OSL-07 - Body Building 101

We share life as saved and born-again believers, we are all God’s building, we are all God’s house, we are all members of His family. Each of those word pictures describe who we are and what we are here to do. 

If I were to give you the short form of our shared job description as believers it would be: 

We are all employed as workers in a Divine Construction Company. God is the Master Builder, and the project is building up the Body of Christ. 

As we open to I Corinthians 3, we need to focus on our job site, and what God is building all around us. Each of us, at the moment of salvation, became a skilled worker at God’s construction site. Listen to 1 Corinthians 3:9b:

For we are God’s fellow workers; you are God’s field, you are God’s building.

God looks to each one of us to do our job as He constructs His Church as His House, Family, and Body; and each of us is a unique tools in His Hands; and each of us are programmed to do something God designed only for us to do. All of us have a responsibility to be a part of God’s building process. In other words:

How Are Doing at
Working on His House?

Jesus once said, “Foxes have holes and birds of the air have nests, but the Son of Man has nowhere to lay His head” (Matthew 8:20, NKJV). Most of us are far better off than that; in fact Americans spend the largest portion of their incomes on housing, with transportation second. So, by our choices we make of where we live, the house we rent or own, is very important.

It was about 15 years ago that we began constructing our very first new home we ever lived in. Like many of you that have built a home, we followed the same process: 

We had to choose a builder, buy a lot, then watch as the land got cleared and ready, the slab or foundation was prepared and poured, then the framers came, the windows were put it, the electricians showed up and strung wires, plumbers, sheet rockers, cabinet makers, trim carpenters, painters, flooring specialists, and on and on it went. The whole process took months, and all the various workers came and went from our house and each did something whether large or small that was a part of the construction process.

We all know this is true about our houses, but do you understand the same is true about Christ's church? Just as it took an army of different craftsmen and workers to construct that house—God has the same planned for His Church. Each of us has a different giftedness for use in building and maintaining Christ's House. 

To construct and maintain a house:

We can’t all be electricians, or where would we get the plumbing done. 

We can’t all be painters or how would we get the roofing done? 

In house construction, each one does a different part, and all must work together. That is why my vision and goal for Calvary can be summarized as: 

“100% Employment—Every Member in Ministry”

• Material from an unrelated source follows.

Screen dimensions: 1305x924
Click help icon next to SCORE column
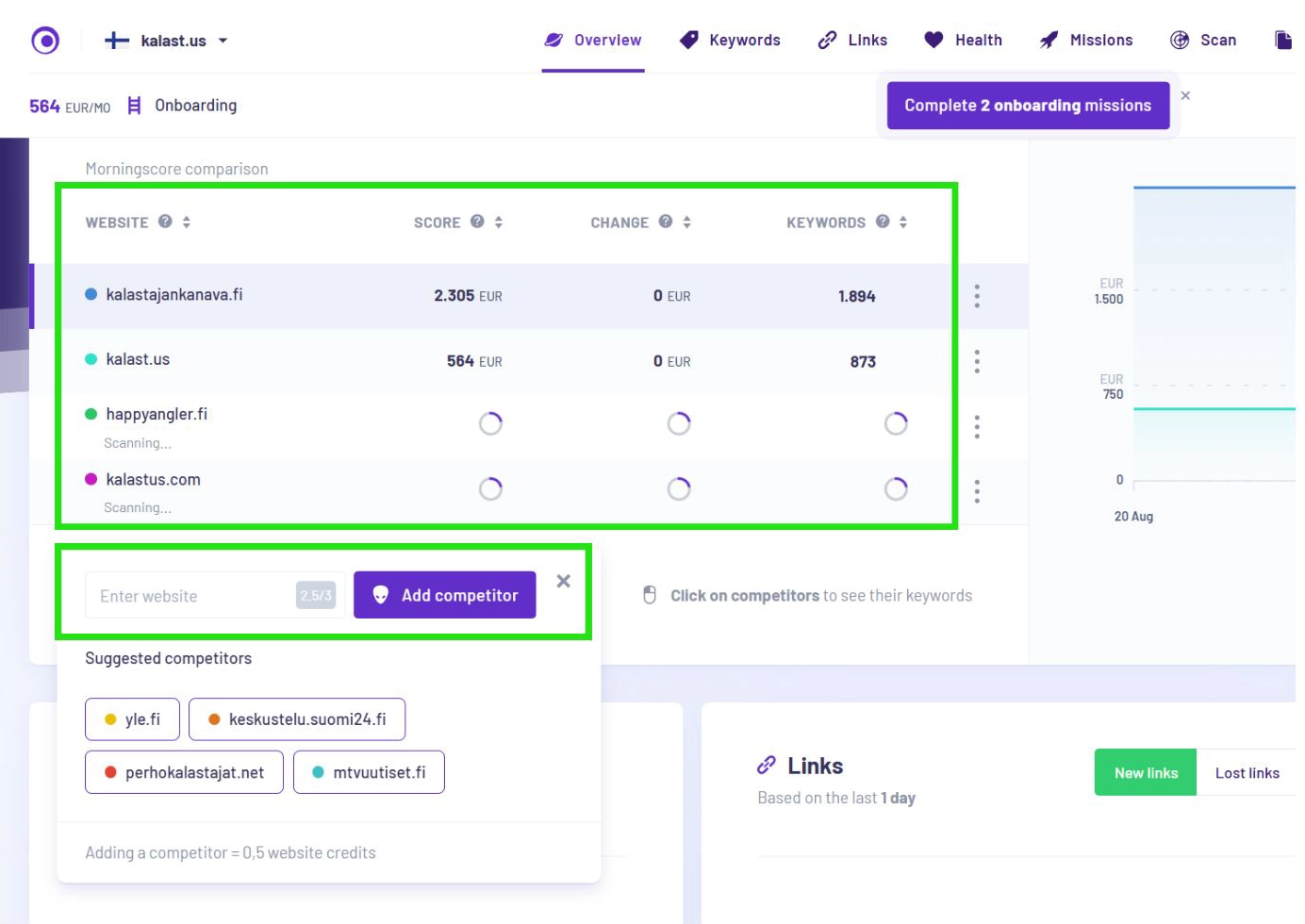pyautogui.click(x=477, y=222)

And that brings us to the essence of our study this morning. All of us are to be a part of God’s construction plan. In Christ's church each of us has a different spiritual giftedness God wants to use in His construction of the Church. 

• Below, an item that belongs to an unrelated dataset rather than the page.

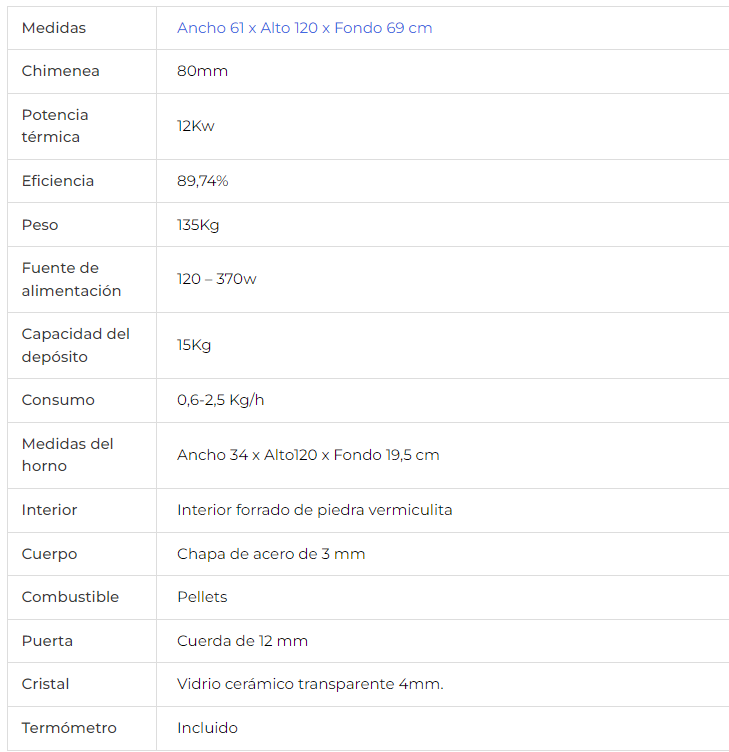Click the Medidas del horno label
Screen dimensions: 729x752
tap(68, 455)
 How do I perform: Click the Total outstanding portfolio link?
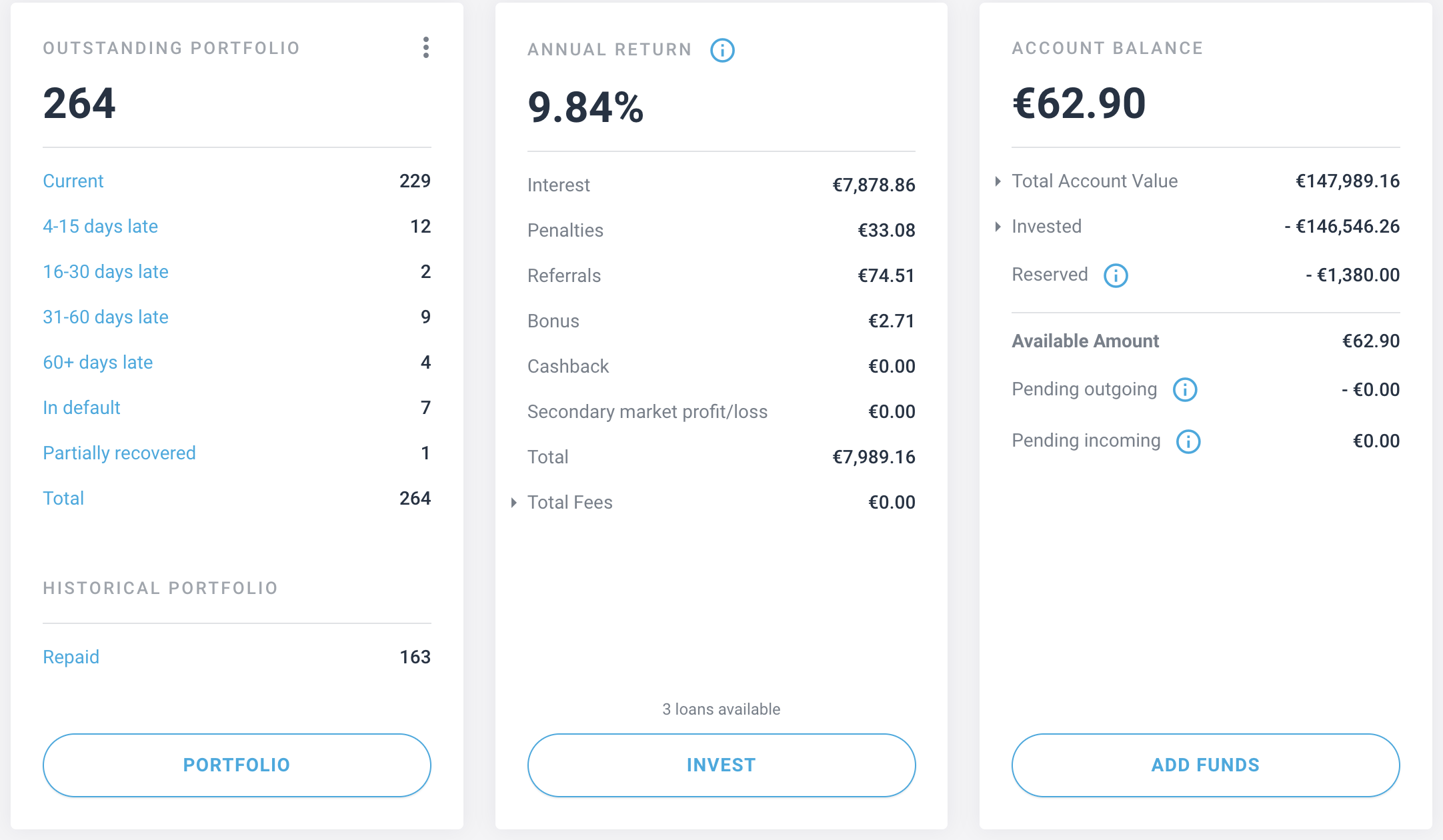tap(63, 499)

If you come to the building site and do not do what He made you to do—the entire process of building up the Church suffers. And that brings us to Ephesians 4:11-13.

How is this done within a local church? Paul introduces us to the twin concepts of the “equipping church” and the “edifying church”. Both ministries are vital. We all need to grasp our responsibility, so that we come to church and operate as a church in the way that God designed us to serve Him—mending lives so that those lives can be engaged as tools in Christ's hands building up, helping, exhorting, and discipling others.

Ephesians 4:11-13 And He Himself gave some to be apostles, some prophets, some evangelists, and some pastors and teachers, 12 for the equipping of the saints for the work of ministry, for the edifying of the body of Christ,13 till we all come to the unity of the faith and of the knowledge of the Son of God, to a perfect man, to the measure of the stature of the fullness of Christ.  NKJV

Mending (or equipping) means finding that Jesus repairs our lives by His Spirit, through His Word and wants us to reach out and mend others with His Word.  Now let’s do another word study, this time it is on that second half of Ephesians 4:12

The other half of the plan is “edifying”, or God using us as saints to work at— building up others by His Word.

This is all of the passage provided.